En témoignent la création de franchises mobiles comme Ecowash, réseau de services automobiles, dont le lavage écologique et durable en entreprise et à domicile, ou Relaxauto, qui propose entretien et réparation automobile à domicile. “Ils n’ont plus de garage mais seulement des camions mobiles tout équipés qui vont chez les clients” poursuit David Borgel. La franchise nomade permet ainsi de se lancer sans point de vente fixe, mais avec une simple unité mobile, type camion ou vélo, et donc un investissement de départ minime.

“Avoir des unités mobiles coûte beaucoup moins cher et permet de véhiculer la marque dans le paysage commercial”

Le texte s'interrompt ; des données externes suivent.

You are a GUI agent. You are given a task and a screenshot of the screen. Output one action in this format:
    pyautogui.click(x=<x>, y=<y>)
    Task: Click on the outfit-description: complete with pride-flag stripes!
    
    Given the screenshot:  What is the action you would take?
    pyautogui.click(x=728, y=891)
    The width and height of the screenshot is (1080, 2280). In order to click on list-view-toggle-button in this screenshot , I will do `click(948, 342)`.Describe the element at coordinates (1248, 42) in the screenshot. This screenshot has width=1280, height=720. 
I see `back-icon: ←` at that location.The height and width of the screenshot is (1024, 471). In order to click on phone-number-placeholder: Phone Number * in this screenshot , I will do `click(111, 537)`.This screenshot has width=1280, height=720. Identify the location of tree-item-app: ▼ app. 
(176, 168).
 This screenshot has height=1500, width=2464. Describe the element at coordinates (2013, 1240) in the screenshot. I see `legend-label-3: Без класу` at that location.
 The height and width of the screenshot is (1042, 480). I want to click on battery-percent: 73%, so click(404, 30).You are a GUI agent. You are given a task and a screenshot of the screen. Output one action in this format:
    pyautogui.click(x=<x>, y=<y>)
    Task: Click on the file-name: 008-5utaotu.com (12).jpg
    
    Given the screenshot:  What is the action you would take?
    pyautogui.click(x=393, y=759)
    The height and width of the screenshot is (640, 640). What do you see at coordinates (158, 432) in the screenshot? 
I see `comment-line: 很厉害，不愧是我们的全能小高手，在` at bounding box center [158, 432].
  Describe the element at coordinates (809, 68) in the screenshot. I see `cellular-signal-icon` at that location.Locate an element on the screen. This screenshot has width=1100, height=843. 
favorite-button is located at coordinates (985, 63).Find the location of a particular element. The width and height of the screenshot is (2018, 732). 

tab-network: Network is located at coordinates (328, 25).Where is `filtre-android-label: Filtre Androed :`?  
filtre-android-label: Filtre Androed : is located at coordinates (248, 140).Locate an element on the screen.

L’avantage ? La possibilité de se positionner là où est le marché et là où le client se trouve. “Avoir des unités mobiles coûte beaucoup moins cher et permet de véhiculer la marque dans le paysage commercial, donc de se faire connaître, de créer des effets de levier en matière de communication et de visibilité indirecte. Cette action publicitaire en continu capitalise sur la marque sept fois plus vite qu’un point de vente physique”, estime Michel Kahn. Ce principe évite la concurrence directe avec ses homologues. Le modèle engendre des positionnements uniques grâce à des concepts différents, innovants, et par définition modulables.

De la même manière, ces réseaux aident leurs franchisés à développer leur clientèle. Ecowash leur propose ainsi une permanence avec un centre d’appels et des outils marketing d’acquisition de clients, et assure une partie de leur chiffre d’affaires grâce à l’apport de grands comptes et de contrats nationaux. Enfin, ne pas avoir pignon sur rue doit être pallié par un maximum de communication sur Internet et les réseaux sociaux pour rassurer les clients potentiels. “Mieux vaut avoir un bon budget communication qu’un local commercial mal placé. S’ils investissent ne serait-ce qu’un quart du montant d’un loyer dans la communication en ligne – Google Adwords ou n’importe quelle technique d’acquisition de leads –, ils seront quasi sûrs d’obtenir le même résultat que s’ils avaient un point de vente” conclut David Borgel.